Correlation between magnesium sulphate exposure in utero and serum calcium and alkaline phosphatase levels in preterm infants Volume 35, issue 4, 2022-10-01
- Key words: magnesium sulphate, rickets, preterm infant, alkaline phosphatase, hypocalcaemia, parathyroid hormone
- DOI : 10.1684/mrh.2023.0509
- Page(s) : 118-24
- Published in: 2022
Magnesium sulphate (MgSO4) is administered to pregnant women at risk of preterm labour and eclampsia. Since prolonged exposure to antenatal MgSO4 is considered to be a risk factor for infant skeletal demineralization, we evaluated infants exposed to antenatal MgSO4 for bone and mineral metabolism using their umbilical cord blood.
Materials and Methods
The study population comprised 137 preterm infants. Forty-three infants were exposed (exposure group) and 94 infants were not exposed (control group) to antenatal MgSO4. Blood samples from the umbilical cords and infants were analysed with respect to mineral metabolism, intact parathyroid hormone (iPTH) level, and alkaline phosphatase (ALP) level. Correlation between the level of these parameters and the duration and dosage of MgSO4 was also examined.

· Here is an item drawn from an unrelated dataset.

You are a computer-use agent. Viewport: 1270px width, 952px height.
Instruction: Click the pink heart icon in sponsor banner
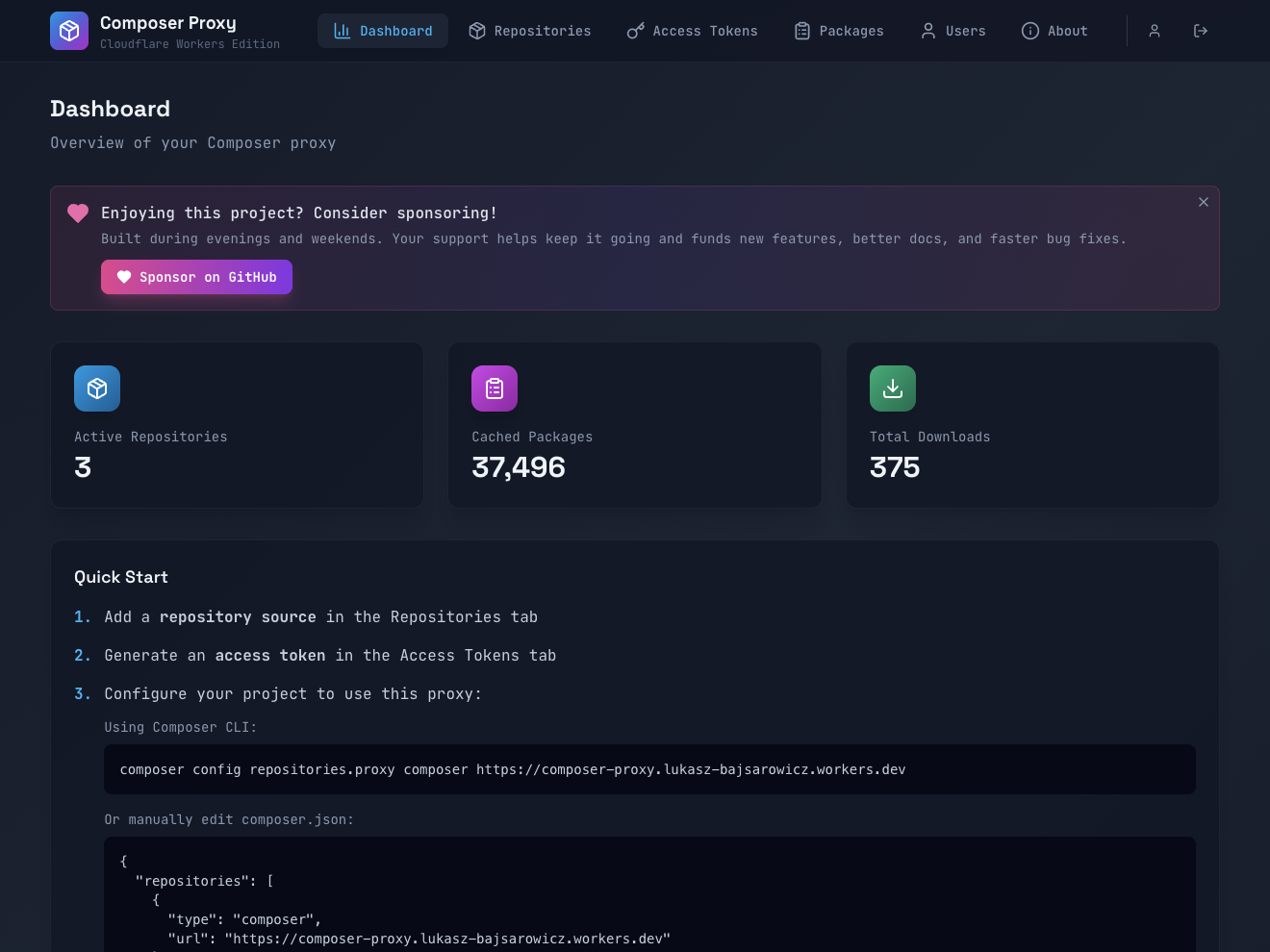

Preterm infants in the exposure group were antenatally exposed to MgSO4 for a median (IQR) period of 14 (5-34) days and a dosage of 447 (138-1118) g. Serum calcium levels were lower (8.8 vs 9.4 mg/dL, p<0.001) and ALP levels were higher (312 vs 196 U/L, p<0.001) in the exposure group. Serum calcium levels did not correlate with MgSO4 administration dosage and therapy duration, however, ALP levels correlated with the duration and total dosage of MgSO4 (Spearman’s rank correlation r [95% confidence interval]: 0.55 [0.30-0.73], p <0.001 and 0.63 [0.40-0.78], p <0.001, respectively).
Prolonged periods and higher doses of antenatal MgSO4 exposure can cause in utero abnormal bone metabolism in preterm infants.